Kementerian Pelayaran Yunani telah meminta para pemilik kapal untuk “menilai ulang” keputusan berlayar melewati Selat Hormuz. Jika tetap melintas, mereka diminta meningkatkan level keamanan, menjaga jarak aman dari wilayah perairan Iran, dan mencatat detail kejadian secara menyeluruh.

Di sisi lain, BIMCO juga memperingatkan risiko tinggi di Laut Merah dan Teluk Aden setelah Houthi menyatakan kembali niatnya menyerang kapal yang terafiliasi dengan Amerika Serikat dan Israel. Namun, kapal dagang lain pun tidak luput dari potensi risiko serangan salah sasaran.

“Ancaman dari Houthi terhadap pelayaran di Laut Merah kini meningkat. Serangan terhadap kapal dagang di luar afiliasi Israel atau AS tidak bisa dikesampingkan,” ujar Kepala Keamanan BIMCO, Jakob Larsen, seperti dilansir oleh Maritime Executive.

Sementara itu, pejabat senior militer di pemerintahan Sanaa, Brigjen Mohammed Al-Sharif, mengungkapkan bahwa Presiden Mahdi al-Mashat telah memberikan perintah untuk menghadapi ancaman AS dan Israel sebagai bagian dari aliansi "Poros Perlawanan".

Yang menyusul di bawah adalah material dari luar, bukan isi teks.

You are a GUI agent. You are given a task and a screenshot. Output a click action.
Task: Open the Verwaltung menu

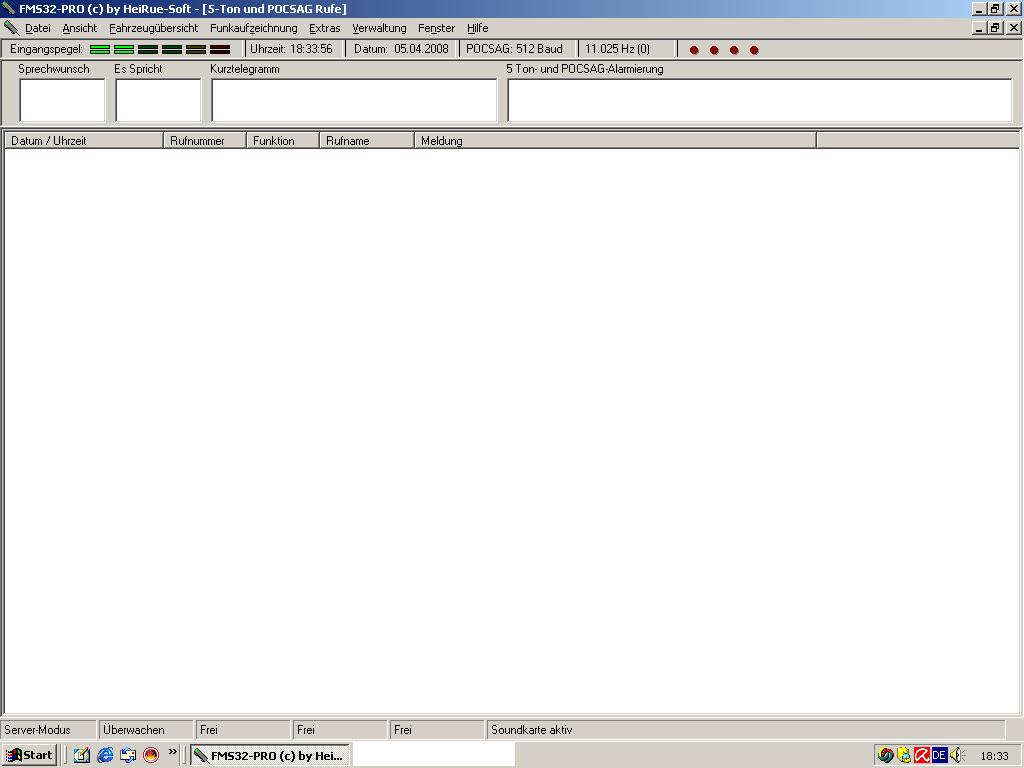click(x=379, y=28)
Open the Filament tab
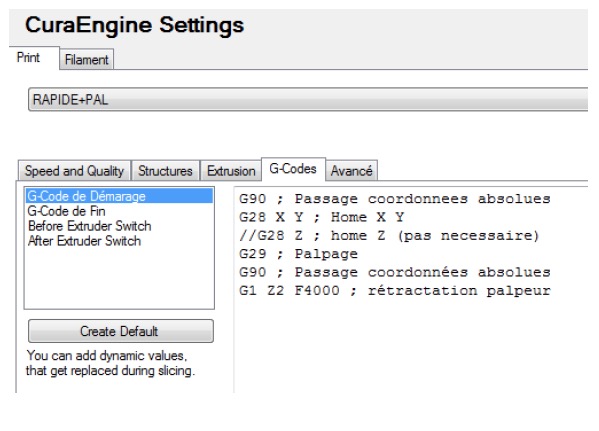The image size is (599, 431). (x=87, y=60)
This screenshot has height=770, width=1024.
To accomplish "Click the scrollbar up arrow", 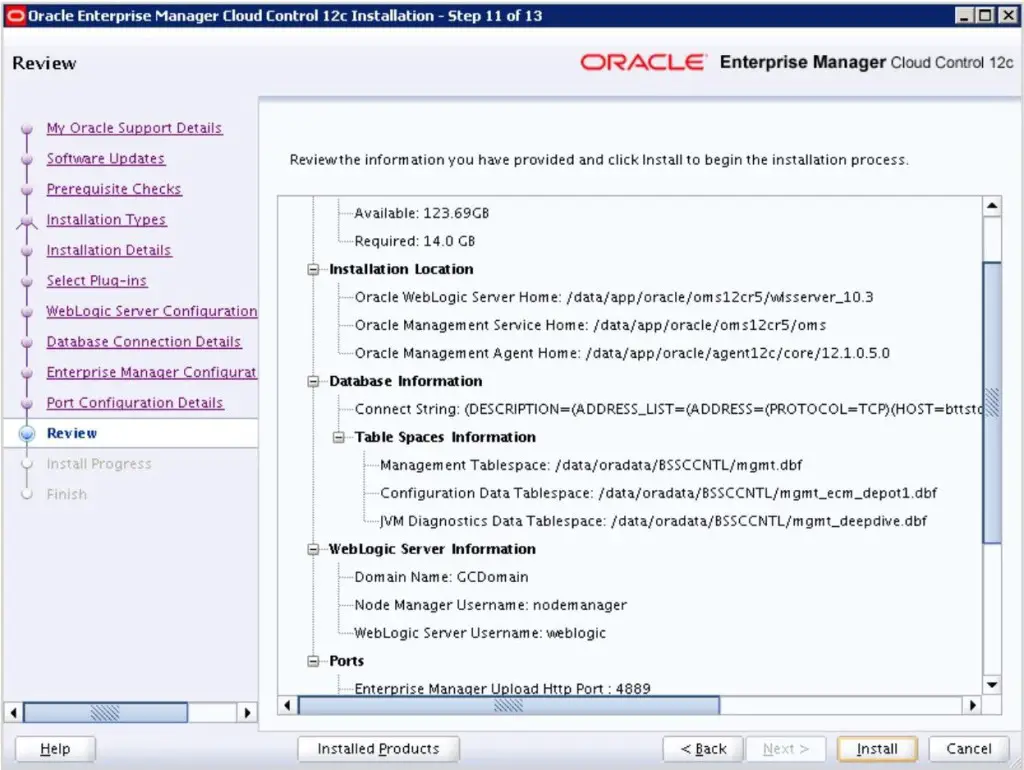I will (992, 205).
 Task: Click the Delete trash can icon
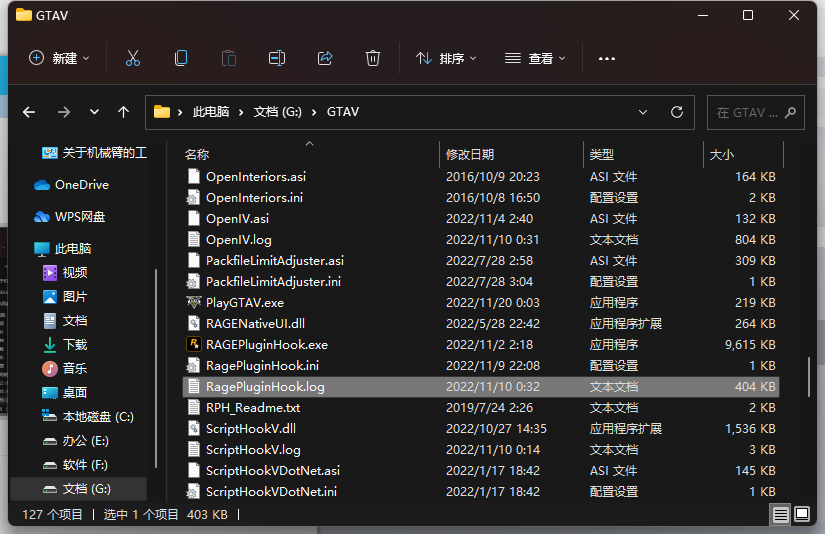click(x=373, y=58)
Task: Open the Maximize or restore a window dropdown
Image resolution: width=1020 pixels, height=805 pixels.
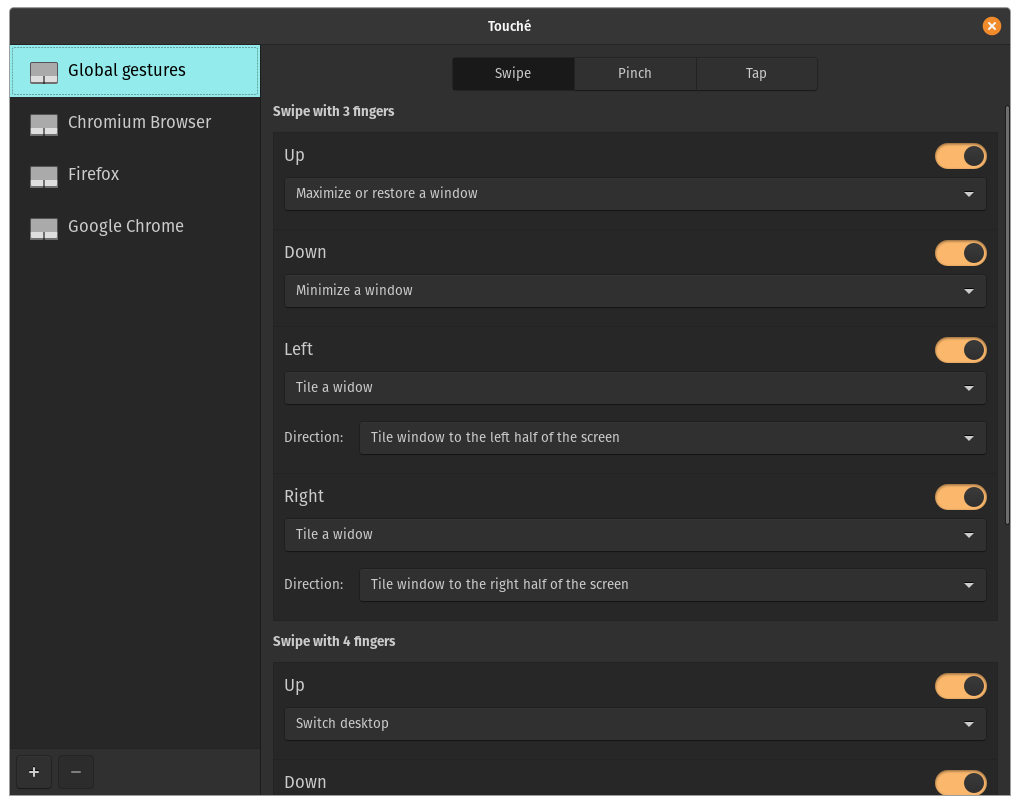Action: coord(635,194)
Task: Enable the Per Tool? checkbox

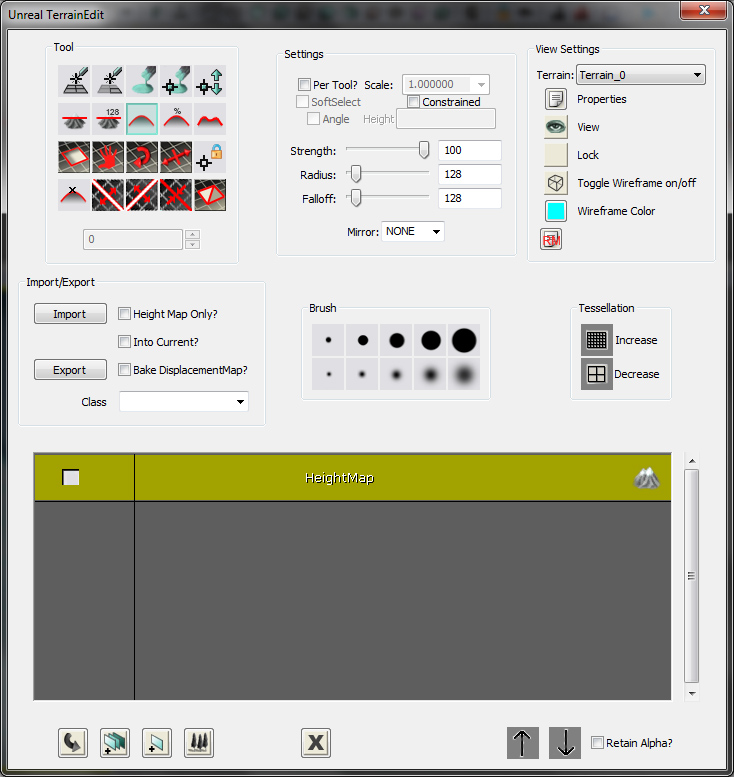Action: [304, 85]
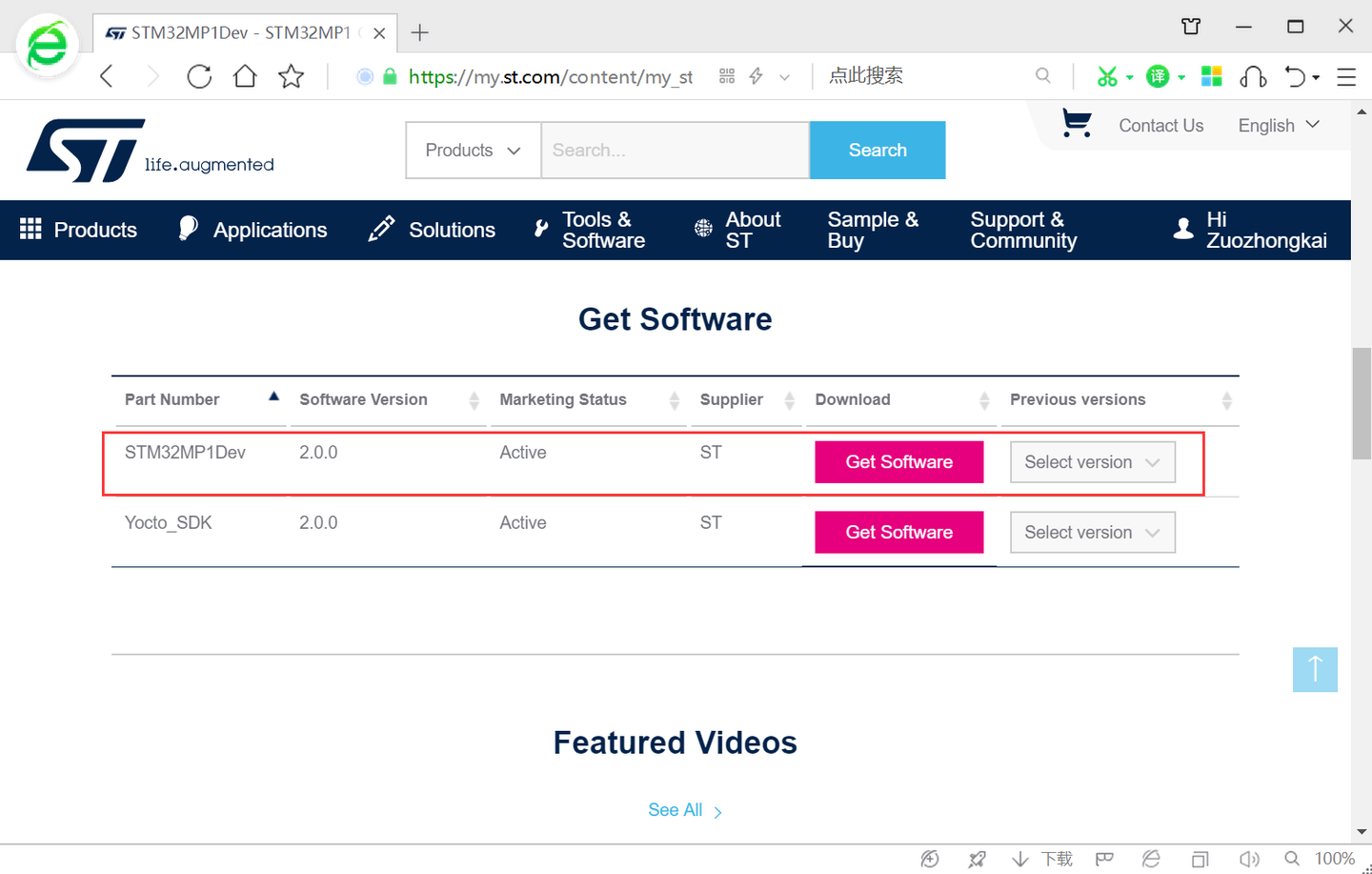Open Select version dropdown for Yocto_SDK
This screenshot has width=1372, height=874.
pyautogui.click(x=1092, y=533)
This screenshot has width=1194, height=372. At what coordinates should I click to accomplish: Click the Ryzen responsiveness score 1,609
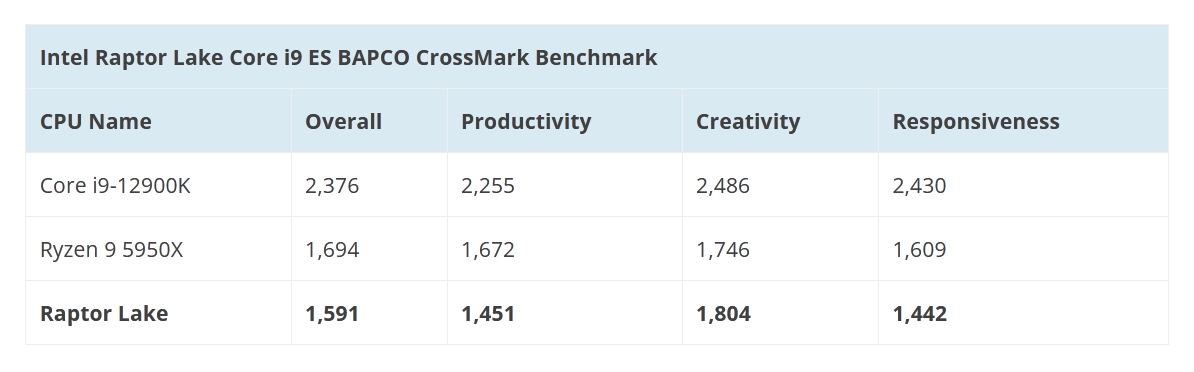919,250
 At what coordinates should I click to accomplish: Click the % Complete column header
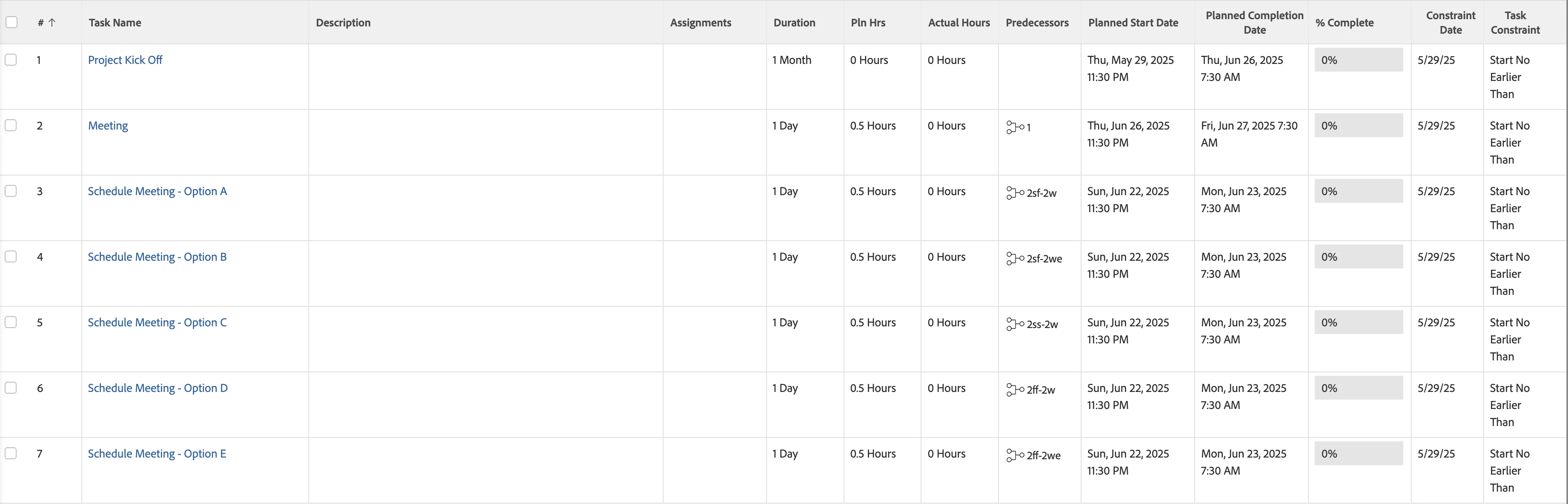pyautogui.click(x=1344, y=23)
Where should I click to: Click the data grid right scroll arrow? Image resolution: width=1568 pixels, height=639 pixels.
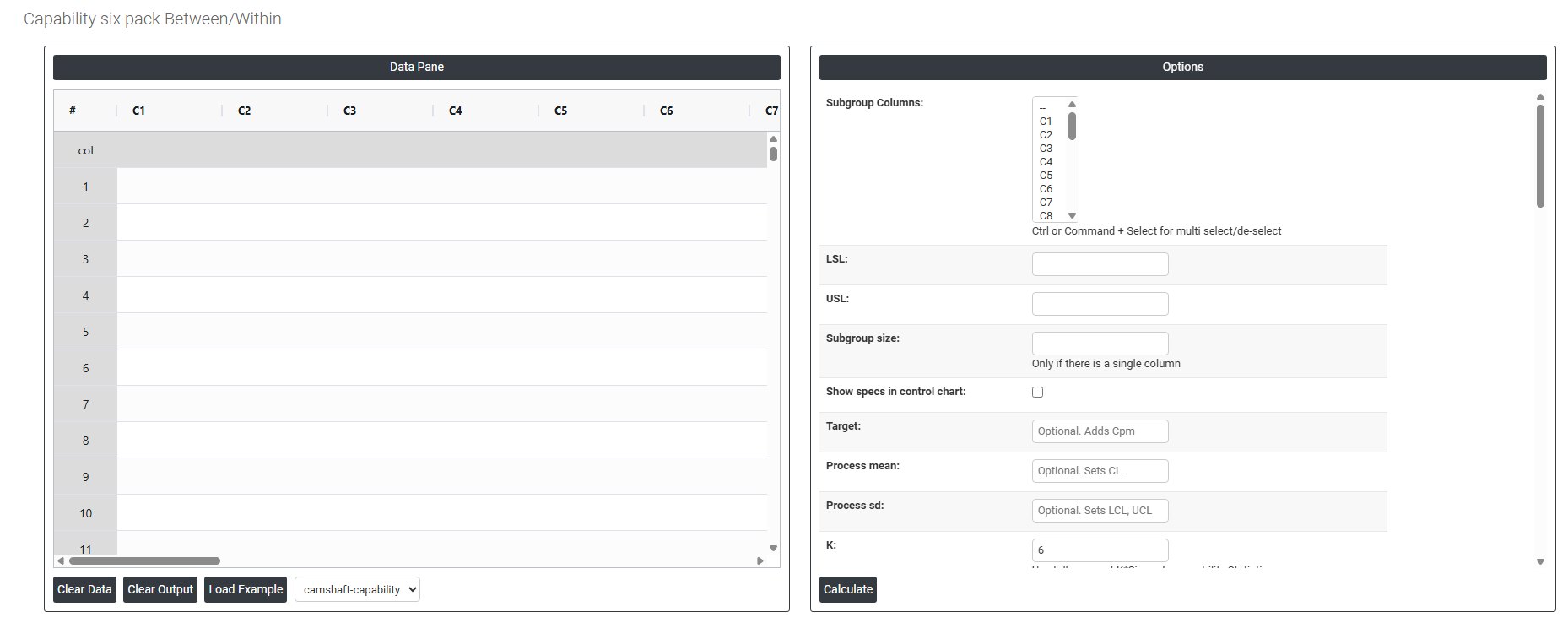pyautogui.click(x=760, y=560)
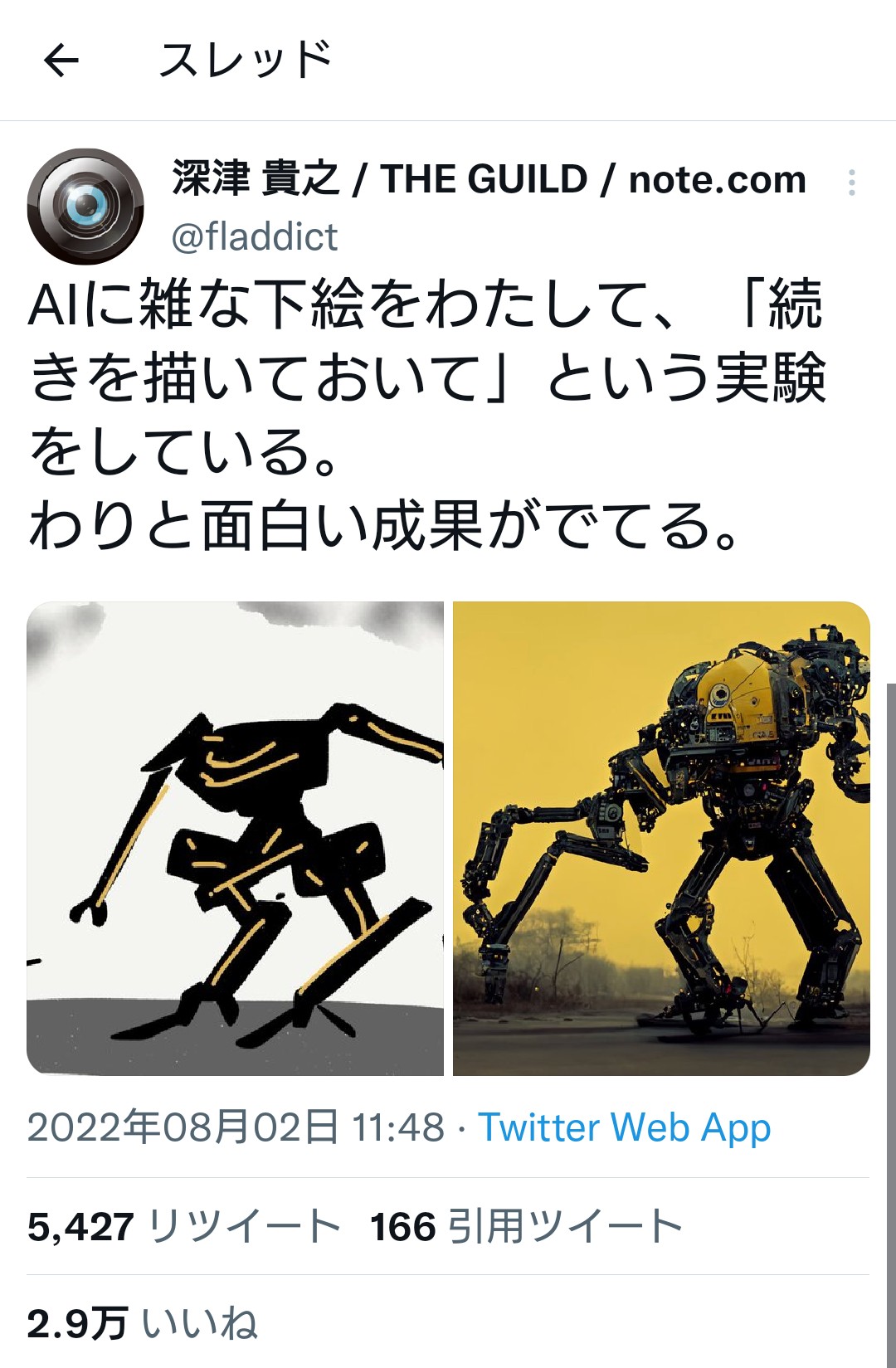896x1368 pixels.
Task: Show the 166 引用ツイート list
Action: pos(526,1226)
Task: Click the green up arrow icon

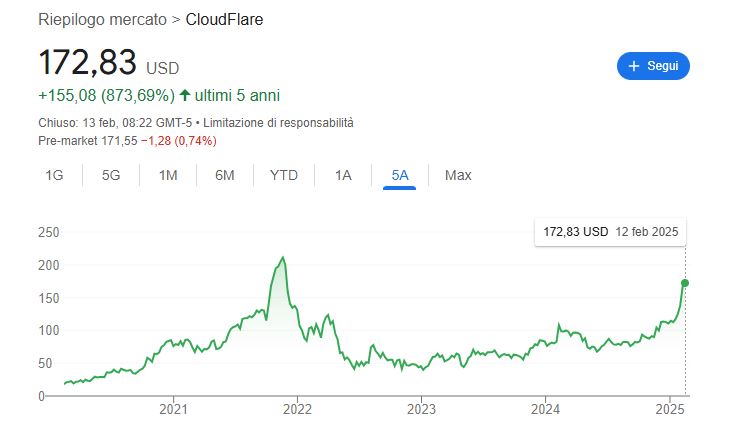Action: 185,96
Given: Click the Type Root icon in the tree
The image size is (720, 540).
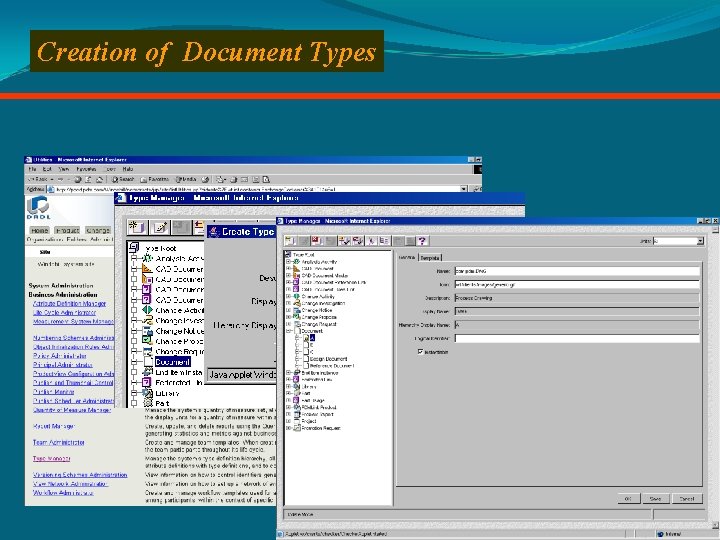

Al-Sharif dalam rilis pers resmi Pemerintah Yaman menekankan bahwa kekuatan militer Yaman telah berkembang pesat sejak 2018—khususnya dalam pengembangan rudal balistik dan drone—yang kini berfungsi sebagai kekuatan penangkal regional. Ia juga menyebut bahwa Yaman telah memberikan “kekalahan strategis” terhadap pasukan Amerika di Laut Merah melalui blokade laut dan serangan terhadap kapal yang dianggap berafiliasi dengan Israel.

Selat Hormuz mungkin belum ditutup, tetapi atmosfer geopolitik di sekitarnya tengah memanas. Dalam situasi di mana satu kesalahan bisa memicu konflik lebih luas, dunia pelayaran diminta tidak sekadar mengandalkan status "terbuka", melainkan juga bersiap terhadap semua kemungkinan—terutama dengan meningkatnya peran kelompok bersenjata non-negara dalam konflik kawasan.